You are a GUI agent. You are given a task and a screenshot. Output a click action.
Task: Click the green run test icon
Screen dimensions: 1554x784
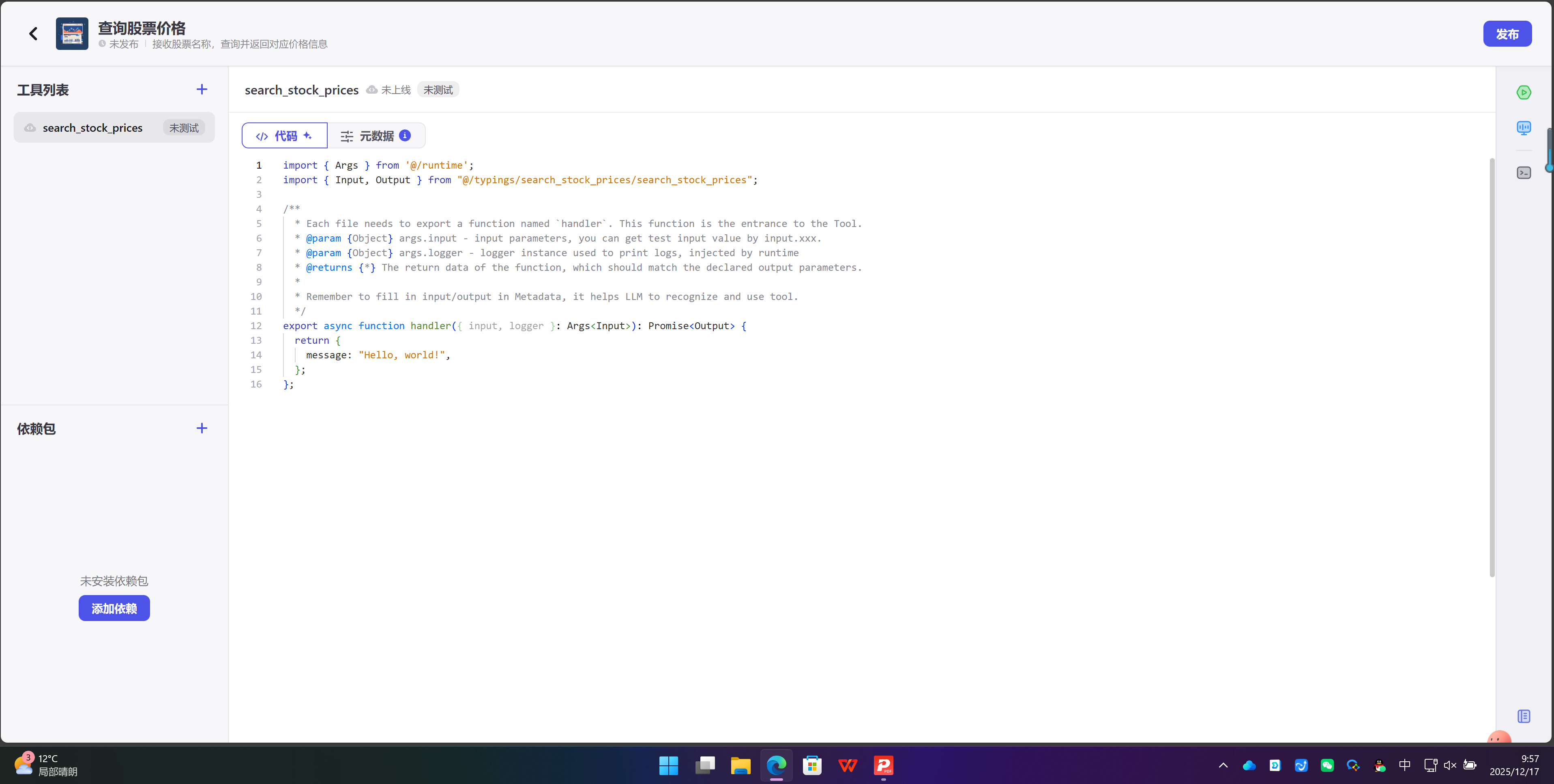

...

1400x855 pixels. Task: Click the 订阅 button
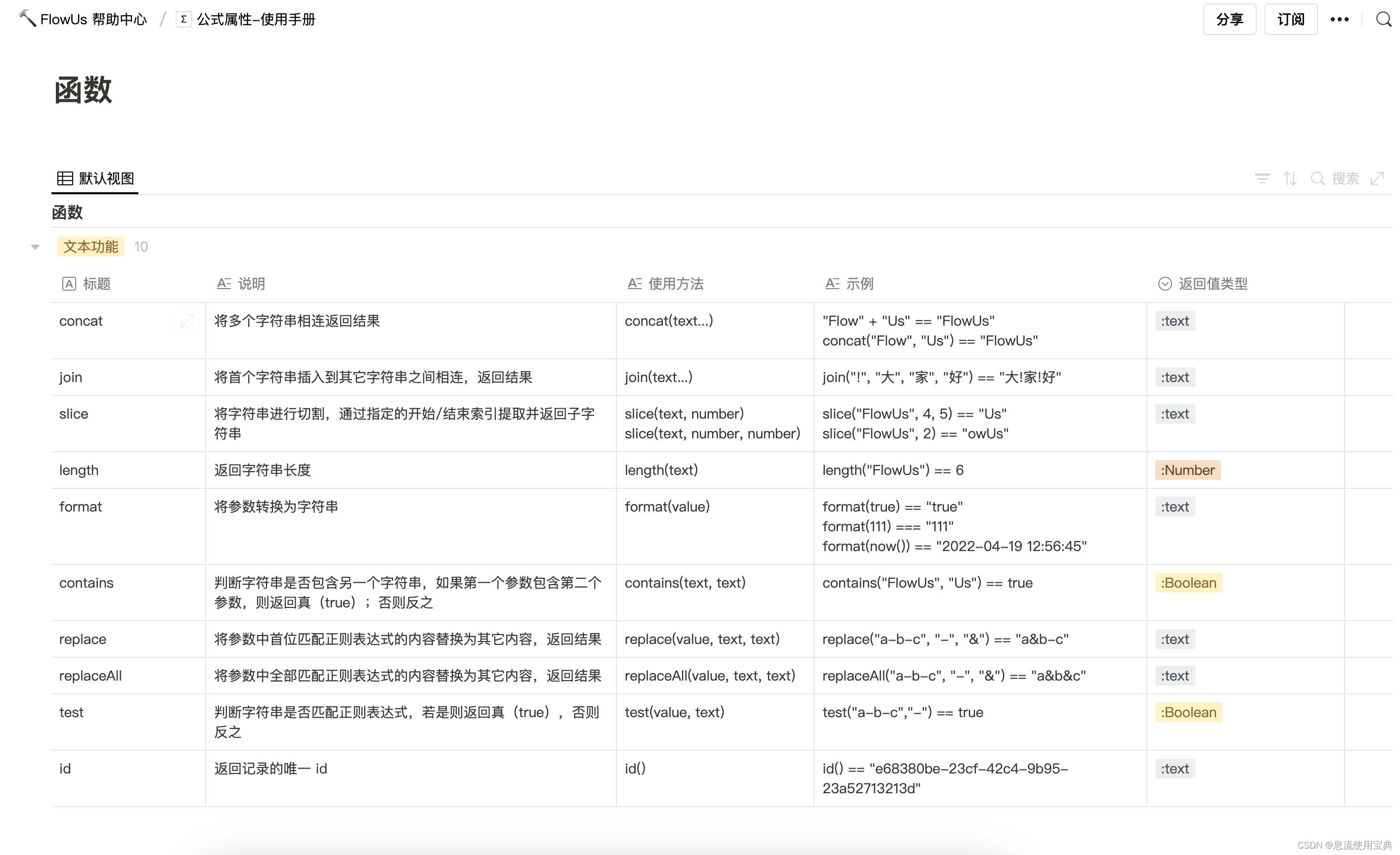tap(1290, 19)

---

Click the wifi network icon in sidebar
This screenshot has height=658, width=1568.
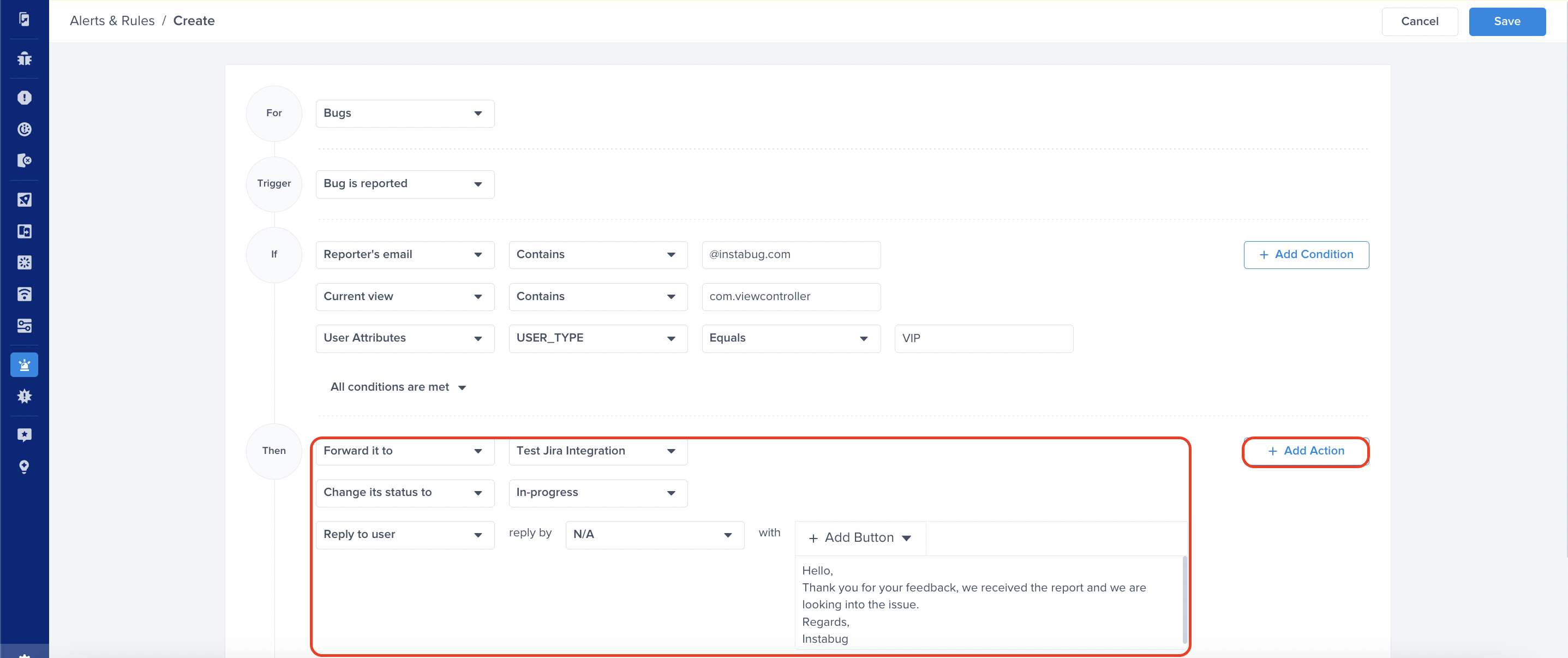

— Exercise objective —
Starting at the line that has "You are a GUI" in the records above, restate word for word every line until the one that has "Screen dimensions: 1554x784", and include that one as well.

— Answer to the problem —
You are a GUI agent. You are given a task and a screenshot. Output a click action.
Task: Click the green run test icon
Screen dimensions: 1554x784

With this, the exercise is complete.